All the Signs Point Toward Conflict

By Marc Fisher
Sunday, April 14, 2002

Scott Small's signs were vanishing by the hundreds, even thousands, from the streets where he'd planted them. Small's livelihood -- he makes and posts those little signs that show the way to new housing developments -- was at stake. His clients weren't keen on paying for signs that weren't there.

So, one Saturday at 2 a.m. in Arlington, Small launched a stakeout. Four hours later, he caught Robert Lauderdale in the act, called police and watched with some satisfaction as Lauderdale, a proud vigilante in an informal network of "street sharks," was cuffed and arrested.

But that incident last year was hardly the end of it. Lauderdale, a 49-year-old computer specialist for a District nonprofit group, continued what he calls Operation Clean Sweep, his pre-dawn raids on those "Work at Home," "Lose Weight Now" and real estate signs that sprinkle the suburban landscape.

"This is a hobby for me," Lauderdale says. "Some people collect toy trains. I like to clean up my part of the world."

Small, meanwhile, has devoted 12 of his 33 years to putting up signs, 500 to 1,000 a week, and he is determined not to let a lone guerrilla sabotage his business. "I put my signs up legally. I know when and where I'm allowed to post them. What this is about is a man running around stealing property. That's the bottom line."

In the only conversation they ever had, at a roadside confrontation one dawn, Small asked his tormentor, "Don't you have anything better to do? Get a life." Lauderdale replied, "It's a hobby. Everyone should have a hobby."

Small filed a complaint against Lauderdale, and a judge in Arlington, while sympathetic to the vigilante's cause, ruled that removing the signs was taking someone else's property.
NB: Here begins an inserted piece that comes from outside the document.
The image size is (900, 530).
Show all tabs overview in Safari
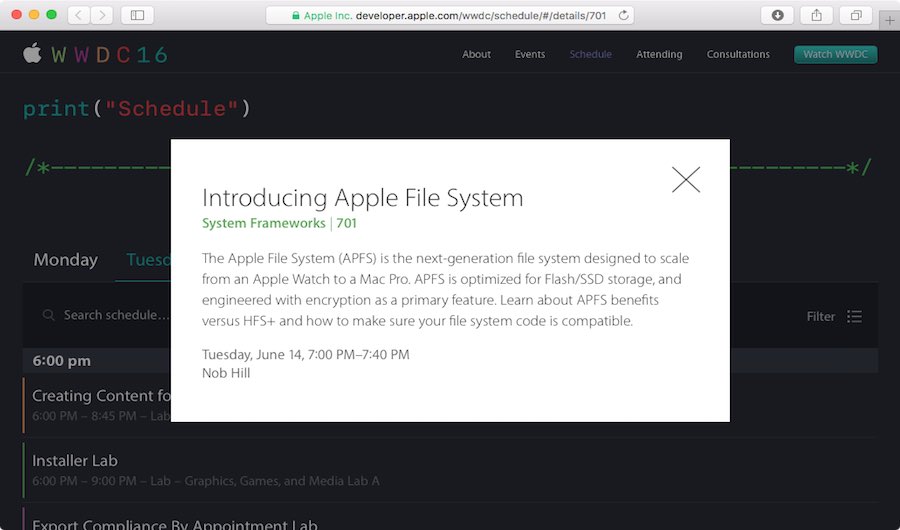856,15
Lauderdale agreed to pay Small $2,500 in restitution and keep his mitts off Small's signs for two years.

Small also went after Lauderdale in Fairfax, where a court ruled similarly. So Lauderdale is out $5,000 -- not even half of what Small says he's lost.

"This guy sees me as the large developer, but I'm not the builder, I'm a subcontractor, one of the smallest players," Small says. "He can argue that the aesthetic value goes down from signs, but look at the other side: Every house that sells adds to the tax base. And when you sell your home, don't you want signs up so people can find your house? Don't be hypocritical."

Lauderdale sees himself in a fight against the plague of popsicle-stick signs cluttering the byways. His goal: "total removal."

"I used to go out every weekend, crack of dawn," he says. "I'd put hundreds of signs into the recycling bin. You don't need 58 signs to give directions to people buying $700,000 homes."

Lauderdale belongs to a nationwide vanguard of crusaders who rid the intersections of suburbia of "street spam," the "New Homes!" and "Make $$$ In Your Spare Time" signs that spread like ivy across the edge of development.

These vigilantes are making some headway in winning legal recognition for their work. In Fairfax, for example, a county task force has recommended deputizing residents to remove illegal signs. In Sioux Falls, S.D., the mayor offered Scouts a 50-cent bounty on each sign captured.

Each jurisdiction has its own rules about signs. Arlington, as you'd expect, is tough, requiring real estate signs to be removed each Sunday night. Lauderdale has catalogued an epidemic of abuses -- signs illegally placed on state land, such as median strips. But many infestations of signs are perfectly legal, and that's where Small believes that Lauderdale and his ilk have stepped way over the line.

"Hey, I grew up here. I know what it used to look like," Small says. "I can't help it that houses are so close, you can watch your neighbor eating breakfast. The zoning laws allow that. Unless you're going to outlaw everything -- lost dog signs, yard sale signs -- what I'm doing is legal. Instead of yakking at me, build new roads."

Both parties agree the sign shark is obeying the court orders. But come the end of the two years, watch out. "I'm not going to be stopped by this," Lauderdale says.

"Let it go," Small pleads. "Get a life."